Bay Area-based Bear Robotics and key investor SoftBank also plan to scale Servi, an autonomous food runner. Demand for the robot has grown 10 times since the onset of the COVID-19 pandemic, Juan Higueros, chief operating officer, told Insider.

He said Bear Robotics, in partnership with SoftBank Robotics Group, is accelerating the rollout of thousands of robots at well-known casual dining brands in the U.S., as well as adoption in Europe, Japan, Korea, Singapore, and Australia.

Making menus cuts permanent 

During the pandemic, restaurant chains such as McDonald's, Taco Bell, Applebee's and Red Robin Gourmet Burgers trimmed their menu substantially to streamline operations and food costs.

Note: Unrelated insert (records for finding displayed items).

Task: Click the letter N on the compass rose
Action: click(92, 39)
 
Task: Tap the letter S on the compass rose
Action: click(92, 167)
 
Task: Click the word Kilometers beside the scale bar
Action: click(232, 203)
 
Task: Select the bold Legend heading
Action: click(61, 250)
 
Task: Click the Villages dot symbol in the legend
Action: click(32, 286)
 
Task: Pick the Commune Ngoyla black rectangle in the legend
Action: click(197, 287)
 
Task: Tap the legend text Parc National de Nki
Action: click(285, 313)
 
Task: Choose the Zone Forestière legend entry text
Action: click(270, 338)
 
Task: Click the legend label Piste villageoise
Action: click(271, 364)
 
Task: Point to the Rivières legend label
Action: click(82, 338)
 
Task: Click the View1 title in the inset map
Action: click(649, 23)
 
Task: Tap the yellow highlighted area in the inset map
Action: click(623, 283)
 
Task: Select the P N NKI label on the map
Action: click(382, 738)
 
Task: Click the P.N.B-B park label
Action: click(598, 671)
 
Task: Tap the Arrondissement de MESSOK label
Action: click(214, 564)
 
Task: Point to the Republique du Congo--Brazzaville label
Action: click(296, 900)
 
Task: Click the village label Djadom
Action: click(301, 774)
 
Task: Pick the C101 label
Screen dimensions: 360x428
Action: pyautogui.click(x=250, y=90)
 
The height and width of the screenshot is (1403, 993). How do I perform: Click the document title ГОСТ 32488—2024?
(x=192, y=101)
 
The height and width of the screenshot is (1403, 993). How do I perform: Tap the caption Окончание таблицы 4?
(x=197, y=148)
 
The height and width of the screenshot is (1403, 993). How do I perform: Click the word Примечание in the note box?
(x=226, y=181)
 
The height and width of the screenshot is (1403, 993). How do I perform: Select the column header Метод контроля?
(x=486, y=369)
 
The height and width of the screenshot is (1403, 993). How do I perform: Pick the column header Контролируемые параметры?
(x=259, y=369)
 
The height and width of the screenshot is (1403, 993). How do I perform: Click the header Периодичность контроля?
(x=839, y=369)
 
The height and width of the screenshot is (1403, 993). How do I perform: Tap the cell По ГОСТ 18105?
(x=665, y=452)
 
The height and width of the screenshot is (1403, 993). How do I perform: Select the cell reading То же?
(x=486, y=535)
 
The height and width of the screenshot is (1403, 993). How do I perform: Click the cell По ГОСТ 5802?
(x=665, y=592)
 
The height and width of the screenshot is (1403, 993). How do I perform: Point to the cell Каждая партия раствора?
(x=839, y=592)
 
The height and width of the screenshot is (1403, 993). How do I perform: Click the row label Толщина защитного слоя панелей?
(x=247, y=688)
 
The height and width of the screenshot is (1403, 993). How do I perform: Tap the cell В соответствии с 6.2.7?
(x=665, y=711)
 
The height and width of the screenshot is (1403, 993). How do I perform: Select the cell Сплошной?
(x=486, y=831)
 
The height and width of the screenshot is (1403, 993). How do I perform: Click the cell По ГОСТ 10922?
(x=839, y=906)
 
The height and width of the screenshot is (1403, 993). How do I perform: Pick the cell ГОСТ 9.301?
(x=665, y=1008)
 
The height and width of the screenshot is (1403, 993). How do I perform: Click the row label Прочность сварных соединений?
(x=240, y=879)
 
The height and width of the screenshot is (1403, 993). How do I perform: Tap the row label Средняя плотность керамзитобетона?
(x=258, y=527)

Turns out, leaning into leaner menus was a good way to maintain profit margins while operating with fewer staff members, said Trevor Boomstra, director of restaurants, hospitality and leisure practice at global consulting firm AlixPartners.

With the exception of Taco Bell, whose fans are still bemoaning the loss of Mexican Pizza, most consumers haven't batted an eye about the axed items.

Boomstra said operators are finding that "business was still coming in" even with fewer items on the menu. That trend will likely give operators permission to make permanent purges in 2021, he said.

McDonald's, for example, has brought back some items. But salads have remained off the menu with no sign of returning. Red Robin removed 55 items from its menu.

Greg Flynn, a veteran multi-unit operator who owns 1,250 Taco Bell, Panera Bread, Arby's, and Applebee's restaurants in 33 states, said he's been wanting to trim down the menu at his restaurants for years.

Applebee's, for example, cut about one-third of its menu.

The streamlining has made each concept more efficient and helped profit margins.

Slim menus are here to stay for him.

"Those better practices are gonna stick," Flynn said.